Jean Foster died at Orange Grove, their winter home, in 1932. Foster died at Bellefontaine in 1945, leaving an estate valued at $527,551.65.

===Bellefontaine===
For the greater part of his long life, Foster resided at Bellefontaine, the classical 18th century-style mansion which he and his wife built, as a holiday 'cottage', between 1896 and 1898, at Lenox, Massachusetts.

While the Fosters spent their summers at Bellefontaine, they also had a winter home, Orange Grove, Aiken County, South Carolina. After his wife's death there in 1932, Foster sold the house three years later.
During the Fosters' tenure, Bellefontaine became known as one of the great mansions of the gilded age. Designed by the eminent New York architectural firm of Carrere and Hastings, the house was built around an inner courtyard in a simple classic style; its principal facade dominated by a large portico. The design is reputed to be based on that of Ange-Jacques Gabriel's Petit Trianon at Versailles. While there are similarities between the two buildings, the dominating portico with a low upper floor above it, more closely resembles Gabriel's Pavilion de Louveciennes, while the rear facade shares many architectural similarities with the Chateau de Voisins also at Louveciennes.

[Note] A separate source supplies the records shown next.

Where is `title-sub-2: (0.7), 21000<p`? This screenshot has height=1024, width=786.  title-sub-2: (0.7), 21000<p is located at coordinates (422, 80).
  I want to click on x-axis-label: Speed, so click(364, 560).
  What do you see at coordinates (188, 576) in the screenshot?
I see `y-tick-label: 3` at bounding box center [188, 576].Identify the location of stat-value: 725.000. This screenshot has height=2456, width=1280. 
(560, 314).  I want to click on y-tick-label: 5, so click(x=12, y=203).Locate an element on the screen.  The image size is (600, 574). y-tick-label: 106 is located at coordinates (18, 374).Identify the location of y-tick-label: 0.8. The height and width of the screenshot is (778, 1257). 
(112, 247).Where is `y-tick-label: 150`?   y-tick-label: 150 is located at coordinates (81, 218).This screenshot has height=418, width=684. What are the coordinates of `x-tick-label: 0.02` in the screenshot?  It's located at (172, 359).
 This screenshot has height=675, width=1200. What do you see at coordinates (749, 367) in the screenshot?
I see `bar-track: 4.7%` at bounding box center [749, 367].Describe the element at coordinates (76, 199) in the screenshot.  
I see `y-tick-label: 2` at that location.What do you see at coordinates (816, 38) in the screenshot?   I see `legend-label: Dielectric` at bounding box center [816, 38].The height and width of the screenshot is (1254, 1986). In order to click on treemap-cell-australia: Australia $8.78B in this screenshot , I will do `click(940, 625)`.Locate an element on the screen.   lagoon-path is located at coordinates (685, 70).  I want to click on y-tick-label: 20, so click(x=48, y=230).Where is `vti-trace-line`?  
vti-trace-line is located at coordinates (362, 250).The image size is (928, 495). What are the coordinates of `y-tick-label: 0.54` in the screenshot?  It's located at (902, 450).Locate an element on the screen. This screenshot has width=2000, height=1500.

The house was sold, in 1947, together with all its furnishings and 182 acres of land for $80,000. Shortly afterwards a fire gutted its interiors. The interior was rebuilt but not to anywhere near its elegant days of yore. After that, Bellefontaine was again sold to the Sacred Heart Priests and Brothers. The building was used as a minor seminary for boys interested in the priesthood. It was named Immaculate Heart of Mary Seminary. The S.C.J.s built a new attached wing which housed classrooms, rev rooms, a gymnasium, refectory, and a chapel. It was used as a seminary from 1961 until its close in 1978. It was sold to another developer but nothing was done to the beautiful residence. Again it was sold in the early 80s. The new owners demolished the newer buildings and also restored the beautiful sunken garden that Giraud had loved so much. The exterior of the building was restored and the interior was again rebuilt to suit the many clients of Canyon Ranch, which is an elite health spa.